Indeed, approximately 70% of all critical diagnoses are based on laboratory results. So in order to provide accurate patient test results, we not only use quality control (QC) measures to ensure the analytical validity of our tests, but also validate patient results to catch pre- and post-analytical errors that may occur before releasing them into patient records. In the past, this latter job was carried out manually by our CLS who would apply hundreds of rules to identify these potential errors. Imagine remembering hundreds of rules and applying them perfectly to thousands of results passing before you; a daunting task to say the least.
Then auto-validation came along and helped reduce this daunting task.
So, just what is auto-validation and how does it help? It is the automatic release of test results into the patient record without the CLS seeing or reviewing them. Sound risky? Not really. Behind the scenes, within PDS, are algorithms (rules) that, in essence, are the eyes and mind of the CLS. The rules account for the checks and balances the CLS would normally make during manual review of results. The benefit is the simultaneous application of the checks and balances for every test and many test combinations. The validation system ensures standardization of data review, increased productivity, decreased turn-around-time, and decreased CLS stress.

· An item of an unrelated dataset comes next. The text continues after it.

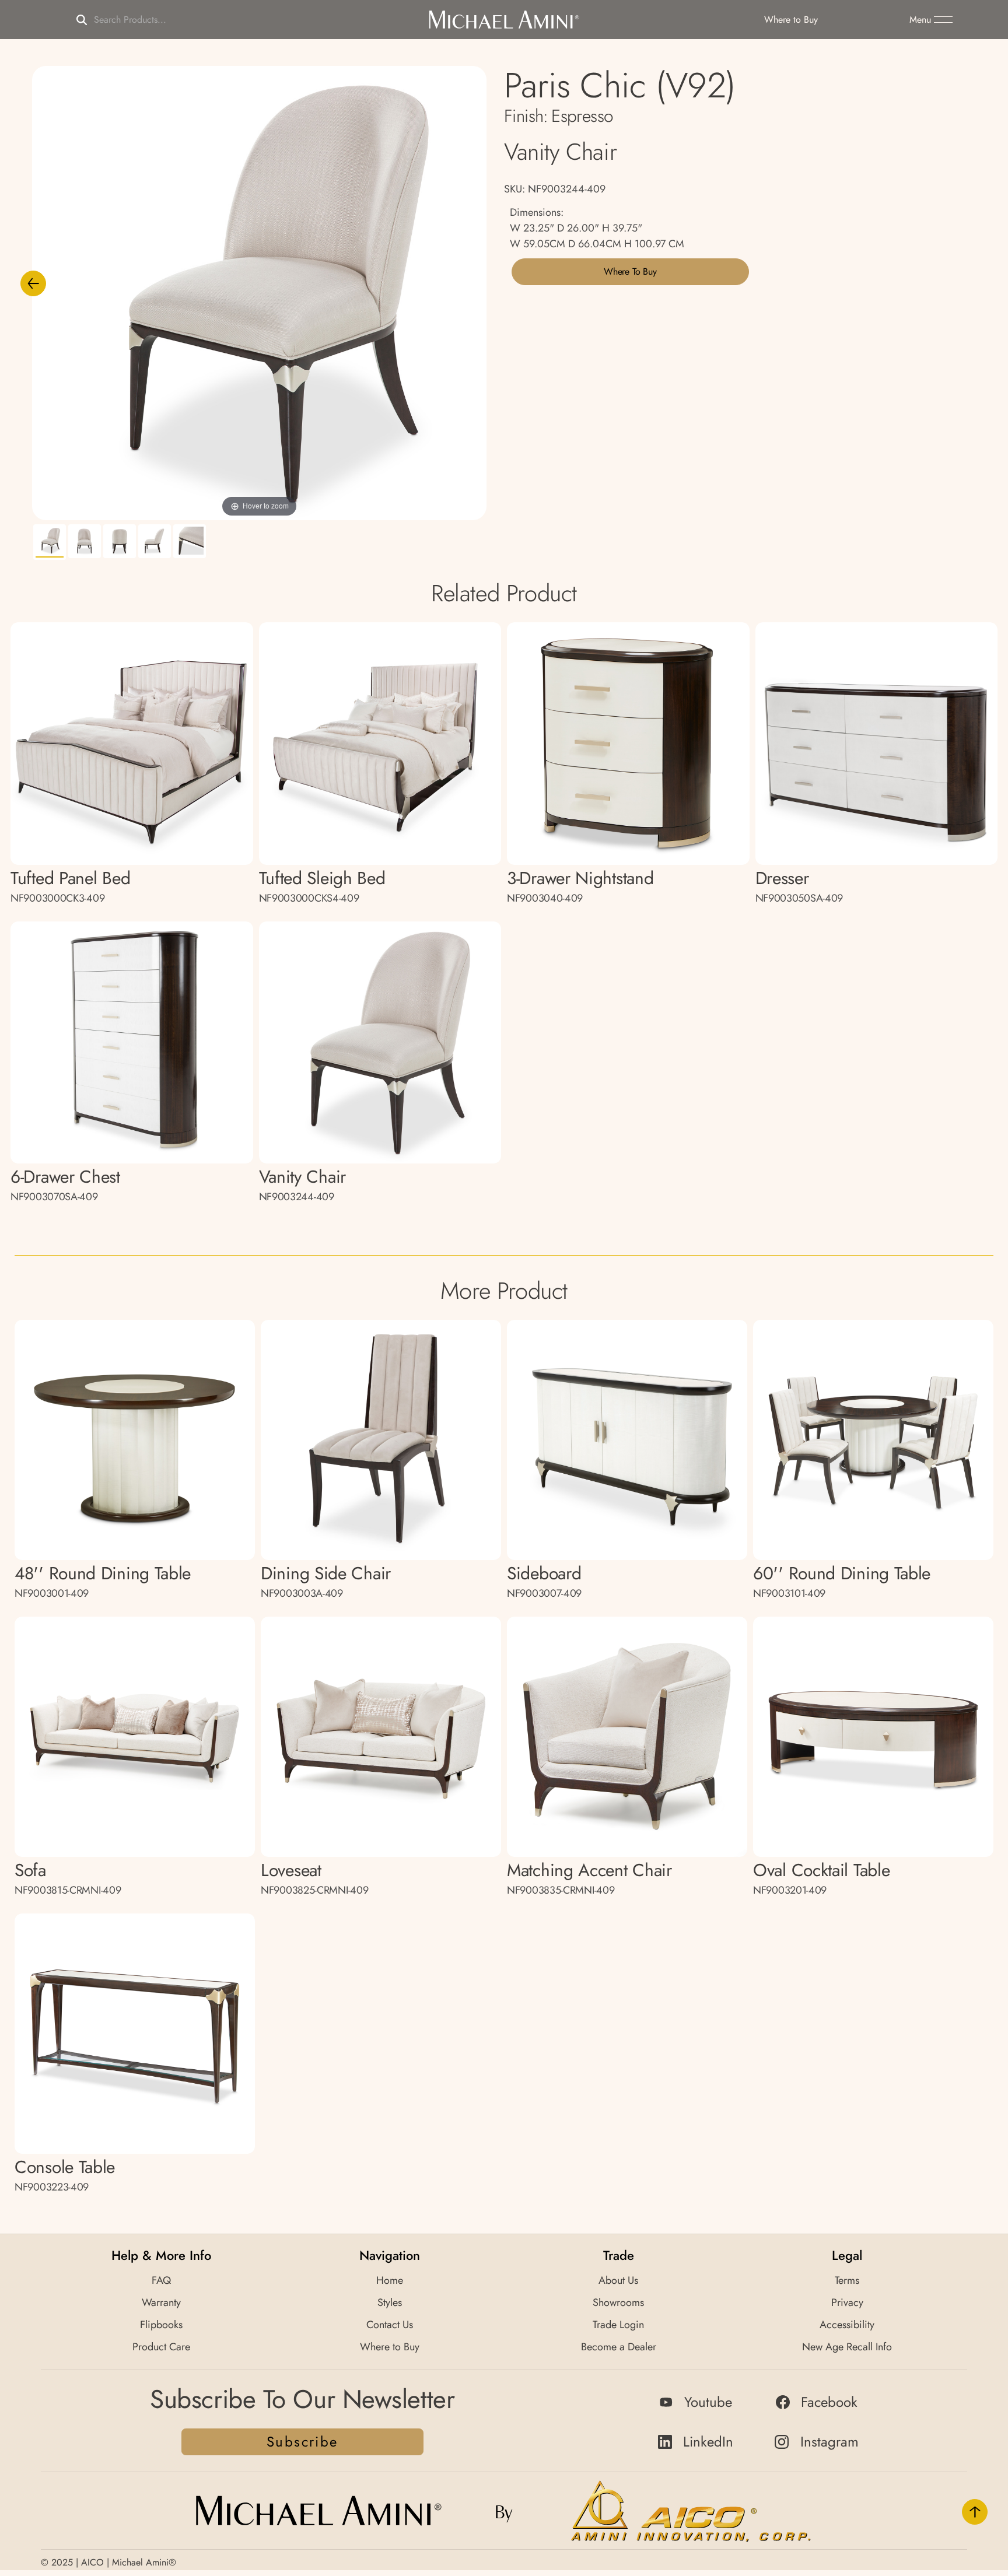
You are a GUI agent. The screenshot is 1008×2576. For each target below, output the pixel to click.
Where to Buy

Currently 75% of our test results are auto-validated. The rest of them, which, by default, autovalidation finds that need careful review and investigation, are validated by our highly skilled CLS professionals who now can focus their attention on making the best decisions concerning these specimens.
Our thoughts of autovalidation began in the 1980’s. However, regulatory and programmatic challenges placed the project on a back burner until the millennium. Nevertheless, autovalidation programming was eventually developed in the PDS Test System and ready for live testing in January 2005. For patient safety, the system was designed to operate in a disabled mode during live testing and tuning. Disabled mode utilizes all the rules but does not auto-release any records. The programming was tested in this manner until going live on August 28, 2005. From January until August, CLS operators of the Roche Modular Analytics DP Chemistry Analyzer were required to report any disagreements between their manual review and that of the auto-validation programming. Discrepancies were thoroughly investigated and adjustments to the programming or to rule definitions were made. Testing and tuning continued throughout this period; accounting for approximately 400,000 patient specimens and 4,000,000 patient test results reviewed. Throughout this process, staff became familiar with the rules and were instrumental in defining new rules and re-defining existing rules. Patient results were successfully tracked for accurate transmission from the chemistry analyzer raw data to the PDS interface,, and finally to EPR and POE.
So what are the challenges and excitement for the future?
With the advent of SOFT, creating the autovalidation system within the Roche Middleware, -the software that facilitates communications between our automated instruments, will challenge us. When completed, the excitement will be the continued growth of autovalidation for other tests on Roche instrument platforms throughout the Core Lab.